● **Page extract**
--- Begin ---
Effects of Rising Health Insurance Premiums
"Every 10 percent increase in health insurance costs reduces the chances of being employed by 1.6 percent. It also reduces hours worked by 1 percent."
In an indication of why the cause of health care reform is attracting a broader constituency, two new NBER studies offer evidence that soaring health insurance premiums do more than swell the ranks of the uninsured. They boost unemployment, push more workers into part-time jobs, and force employees to sacrifice wages and other benefits just to retain some measure of coverage.
In The Labor Market Effects of Rising Health Insurance Premiums (NBER Working Paper No. 11160), NBER associates Katherine Baicker and Amitabh Chandra note that premiums for employer-provided health insurance have risen 59 percent since 2000, far outstripping wage gains. For example, between 2003 and 2004 alone, premiums went up by 11.2 percent while wages increased only 2.3 percent.
Their analysis reveals that these increases are taking a heavy toll on workers. Every 10 percent increase in health insurance costs reduces the chances of being employed by 1.6 percent. It also reduces hours worked by 1 percent as employers respond to rising health costs by converting full-time jobs to part-time positions, most of which do not include health benefits. For workers who continue to get health insurance, more and more often, the increased price of premiums is coming out of their salary: a 10 percent increase in premiums is offset by a 2.3 percent decrease in wages.
Particularly vulnerable, the authors observe, are low-wage hourly workers, because employers are legally constrained from how much they can reduce wages to accommodate a rise in health premiums. So, instead they may choose to just drop coverage altogether. Baicker and Chandra report that "workers who are paid hourly with a wage of less than $8 an hour are significantly more likely to lose health insurance as premiums rise." For hourly workers, "a ten percent increase in health insurance premiums results in a 3.8 percent reduction in the probability of being offered health insurance coverage."
Baicker and Chandra also note that married, healthy women are more likely to lose their employer-provided insurance when premiums go up, but for different reasons. Because they either can get coverage through their husband's plan or because they don't use health services frequently, the women may decide the higher premiums aren't worth it.
Overall, Baicker and Chandra believe "it is possible that a significant portion of the increase in the uninsured population may be a consequence of employers shedding this benefit as health insurance premiums rise." They point out that a 34 percent rise in premiums during the 1990s is probably the reason why, despite strong economic growth in the decade, the number of uninsured grew 3 percentage points to 15.7 percent of the population.
In Wage and Benefit Changes in Response to Rising Health Insurance Costs (NBER Working Paper No. 11063), co-authors Dana Goldman, Neeraj Sood, and Arleen Leibowitz offer further evidence of the far-reaching effects of health insurance inflation. They show that rising health costs are forcing many employees who want to retain coverage to surrender both income and benefits.
These authors examined the response to health insurance costs among almost 3000 employees at a single large firm. Like a growing number of workers today, these employees are offered what are known as "defined-contribution benefit plans." Such plans offer a base amount of coverage for a variety of areas, such as health, life insurance, disability, and retirement. If employees want additional coverage in any area, they can either pay for it outright from their pre-tax earnings or reduce benefits in one area and shift them to another.
--- End ---
● **Available data**
--- Begin ---
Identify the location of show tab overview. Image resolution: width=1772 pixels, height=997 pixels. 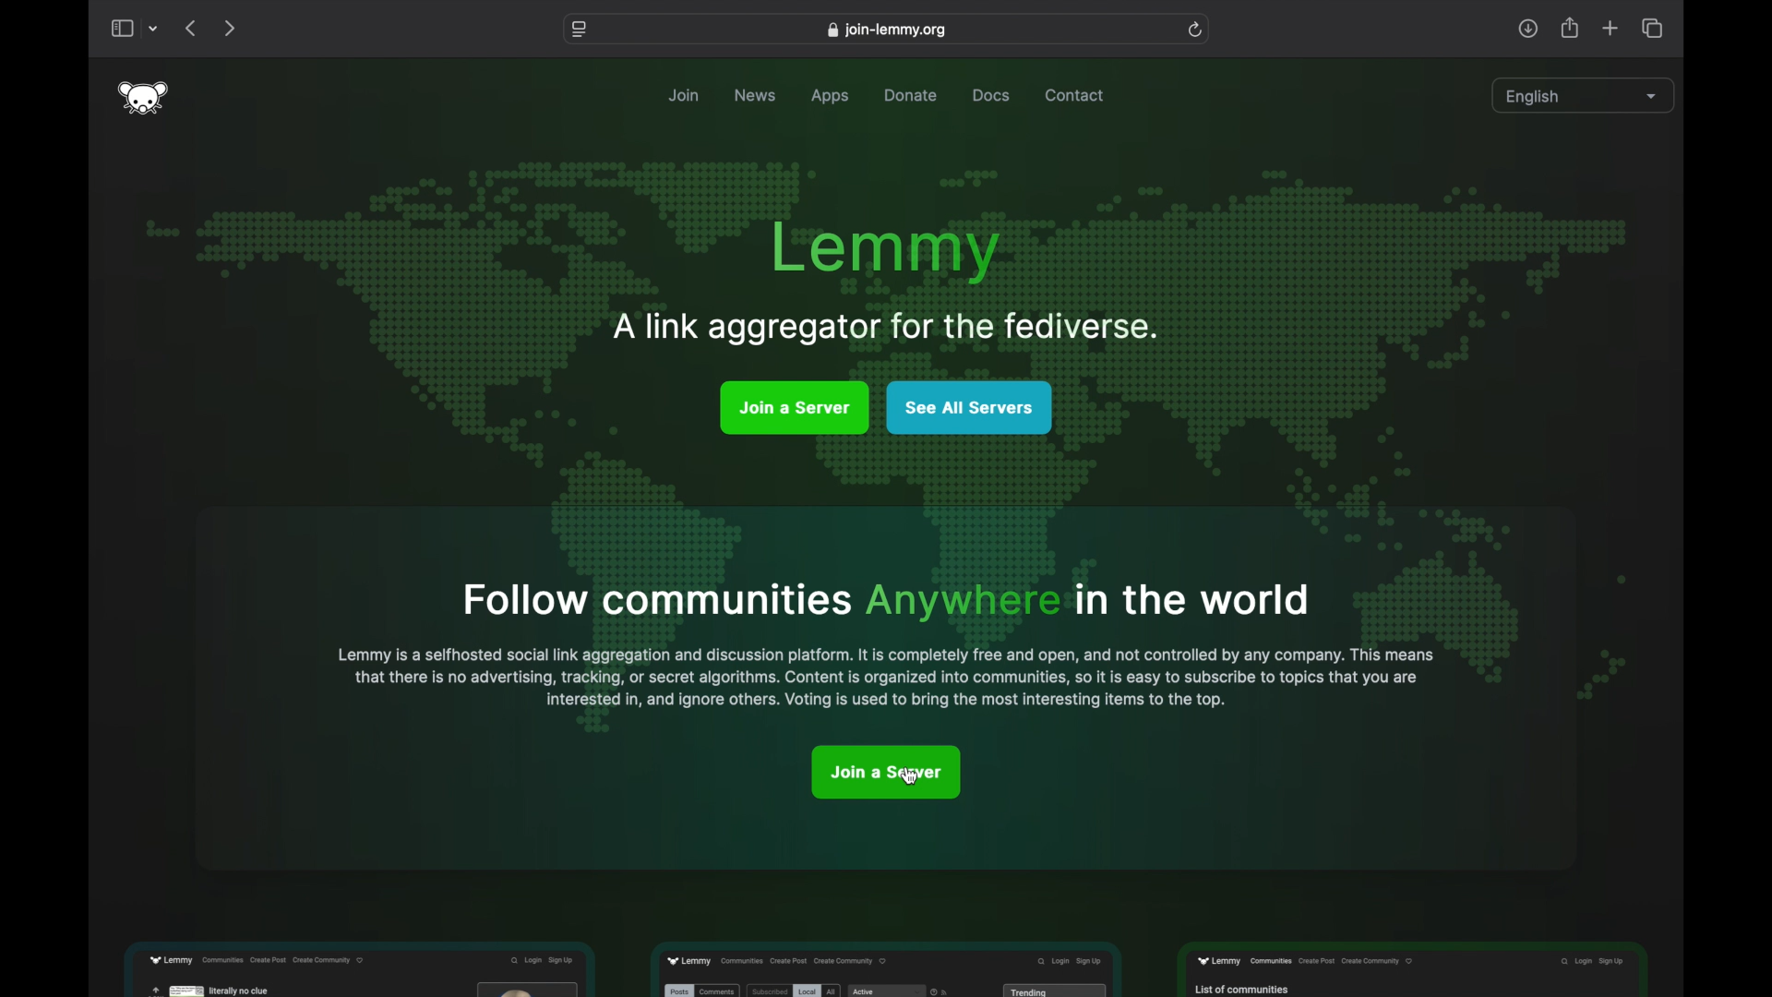
(1651, 29).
--- End ---
● **Required work**
A: Translate this sentence from the article on rising health insurance premiums into Spanish: "For example, between 2003 and 2004 alone, premiums went up by 11.2 percent while wages increased only 2.3 percent."
B: In the article on rising health insurance premiums, how many employees did Goldman, Sood, and Leibowitz examine, and where did they work?

● **Responses**
A: Por ejemplo, solo entre 2003 y 2004, las primas subieron un 11,2 por ciento, mientras que los salarios aumentaron apenas un 2,3 por ciento.

B: Almost 3000 employees at a single large firm.